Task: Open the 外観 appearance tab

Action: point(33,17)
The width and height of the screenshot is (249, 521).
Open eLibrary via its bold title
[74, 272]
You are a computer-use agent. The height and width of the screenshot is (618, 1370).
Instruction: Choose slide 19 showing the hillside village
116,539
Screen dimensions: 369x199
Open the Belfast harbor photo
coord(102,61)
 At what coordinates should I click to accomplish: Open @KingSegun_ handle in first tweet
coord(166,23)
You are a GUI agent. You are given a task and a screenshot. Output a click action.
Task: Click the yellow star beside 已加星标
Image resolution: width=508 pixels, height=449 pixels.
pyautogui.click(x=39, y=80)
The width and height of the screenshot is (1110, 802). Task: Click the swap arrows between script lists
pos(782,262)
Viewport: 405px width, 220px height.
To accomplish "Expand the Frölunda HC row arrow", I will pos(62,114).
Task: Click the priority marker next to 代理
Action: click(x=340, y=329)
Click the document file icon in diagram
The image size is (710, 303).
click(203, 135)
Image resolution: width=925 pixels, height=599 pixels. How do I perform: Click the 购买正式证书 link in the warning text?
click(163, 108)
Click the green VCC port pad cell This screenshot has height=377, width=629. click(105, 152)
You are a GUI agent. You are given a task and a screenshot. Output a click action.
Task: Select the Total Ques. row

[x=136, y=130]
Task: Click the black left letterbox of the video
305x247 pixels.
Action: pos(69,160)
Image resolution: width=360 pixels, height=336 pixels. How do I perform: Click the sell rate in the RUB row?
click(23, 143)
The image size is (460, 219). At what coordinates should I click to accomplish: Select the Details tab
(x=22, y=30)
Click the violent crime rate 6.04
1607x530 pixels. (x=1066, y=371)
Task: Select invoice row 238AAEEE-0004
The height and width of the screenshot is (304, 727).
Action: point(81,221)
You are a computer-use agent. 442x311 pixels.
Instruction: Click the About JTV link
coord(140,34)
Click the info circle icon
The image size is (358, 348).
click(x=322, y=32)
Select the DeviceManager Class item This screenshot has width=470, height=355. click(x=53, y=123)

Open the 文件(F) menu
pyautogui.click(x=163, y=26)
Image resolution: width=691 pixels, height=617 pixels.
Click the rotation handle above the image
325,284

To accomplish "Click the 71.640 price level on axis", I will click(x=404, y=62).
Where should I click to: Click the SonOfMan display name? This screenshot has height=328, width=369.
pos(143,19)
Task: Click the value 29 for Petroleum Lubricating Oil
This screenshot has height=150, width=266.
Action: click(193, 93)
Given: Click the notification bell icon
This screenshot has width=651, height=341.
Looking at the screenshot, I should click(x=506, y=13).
============================================================
Work task
Out of the records above, pull the lines that include the word "agent".

Answer for this exercise
You are a computer-use agent. The height and width of the screenshot is (618, 1370).
You are a GUI agent. You are given a task and a screenshot. Output a click action.
You are a GUI agent. You are given a task and a screenshot. Output a click action.
You are a computer-use agent. 442x311 pixels.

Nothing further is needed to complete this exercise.